Skip all pictures; return exactly the lines from the one containing "Where should I click to: Go" through the end of the data.

─── Data listing ───

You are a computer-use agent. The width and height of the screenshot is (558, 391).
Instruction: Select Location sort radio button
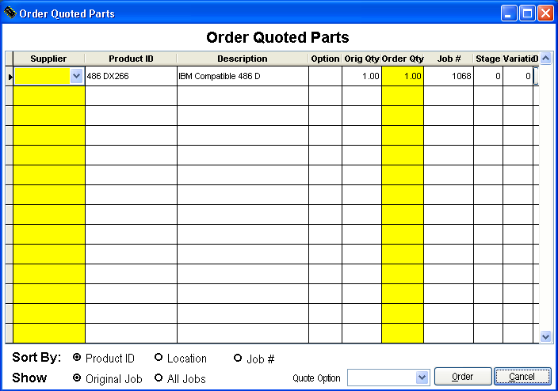(159, 359)
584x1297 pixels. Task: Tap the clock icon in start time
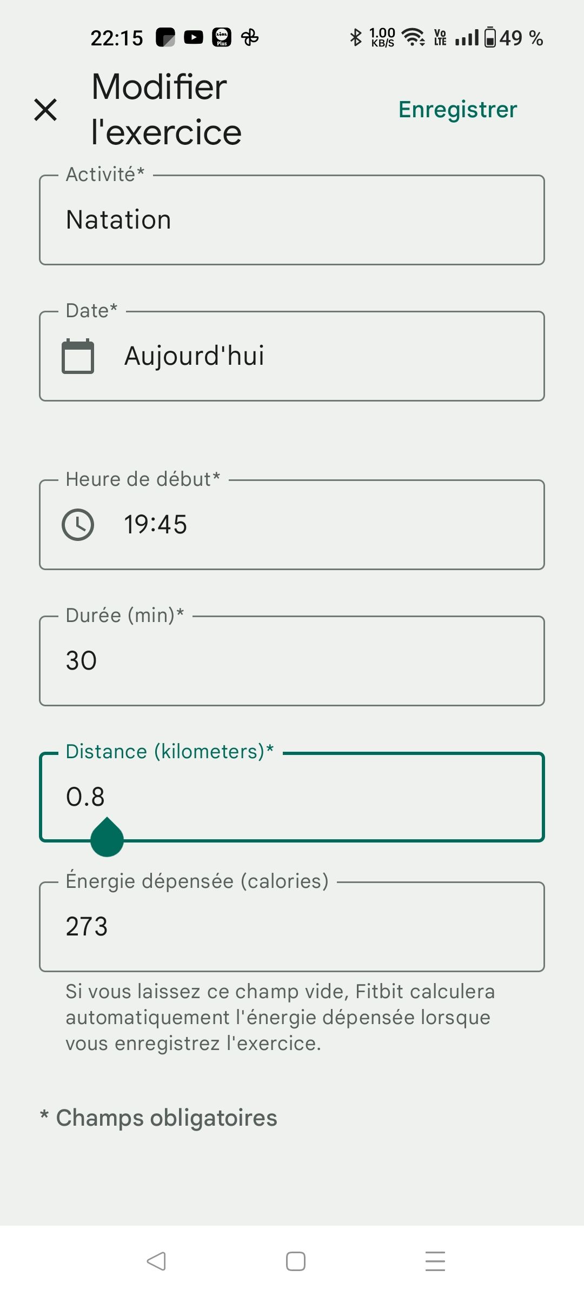(x=78, y=525)
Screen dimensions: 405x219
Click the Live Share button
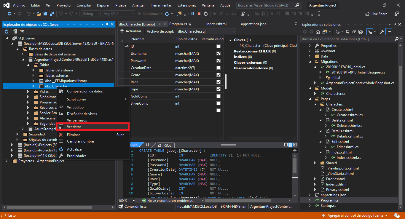tap(376, 14)
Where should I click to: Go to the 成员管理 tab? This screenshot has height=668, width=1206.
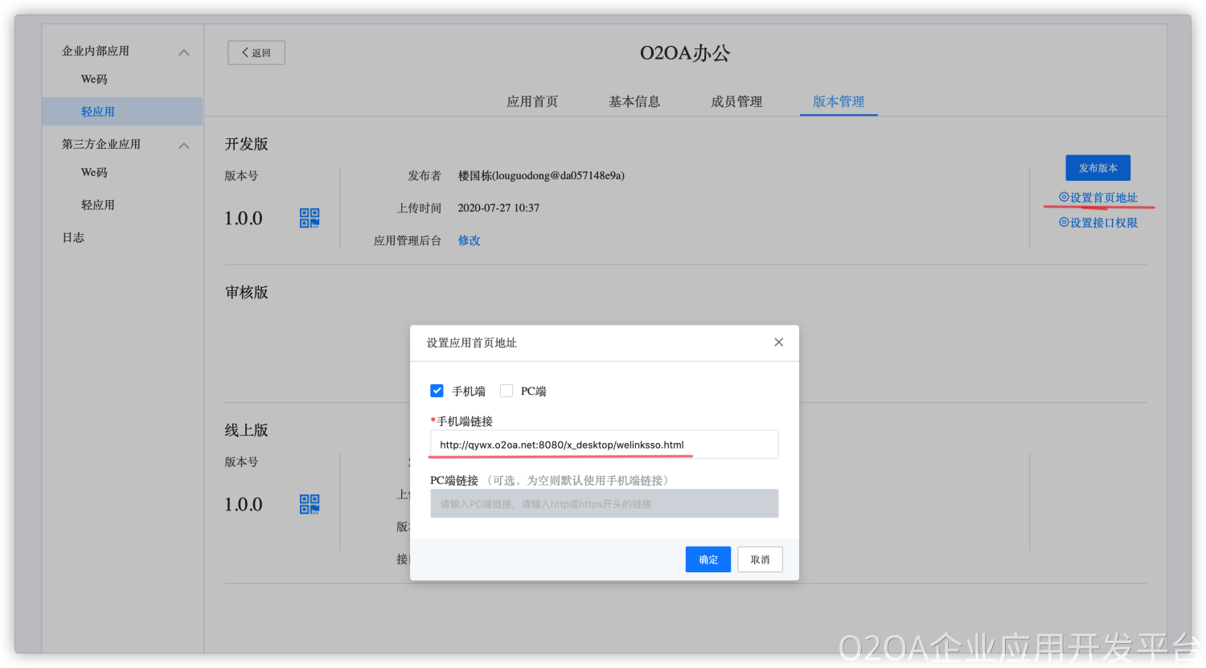click(x=736, y=101)
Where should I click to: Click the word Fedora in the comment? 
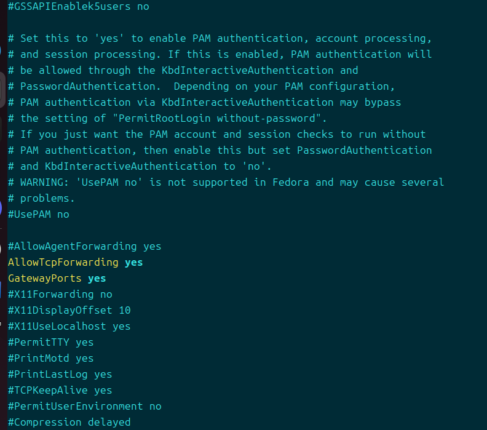point(290,182)
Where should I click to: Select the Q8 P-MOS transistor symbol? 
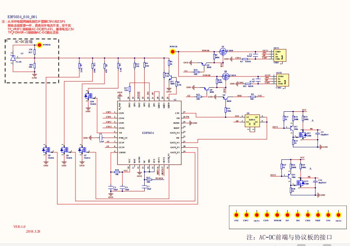226,77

───

▸ **Solved problem**:
Where should I click to: Go to the 成员管理 tab? This screenshot has height=668, width=1206.
click(x=736, y=101)
Where should I click to: Click the word Fedora in the comment? 
point(290,182)
Where should I click to: Select the Q8 P-MOS transistor symbol? 
226,77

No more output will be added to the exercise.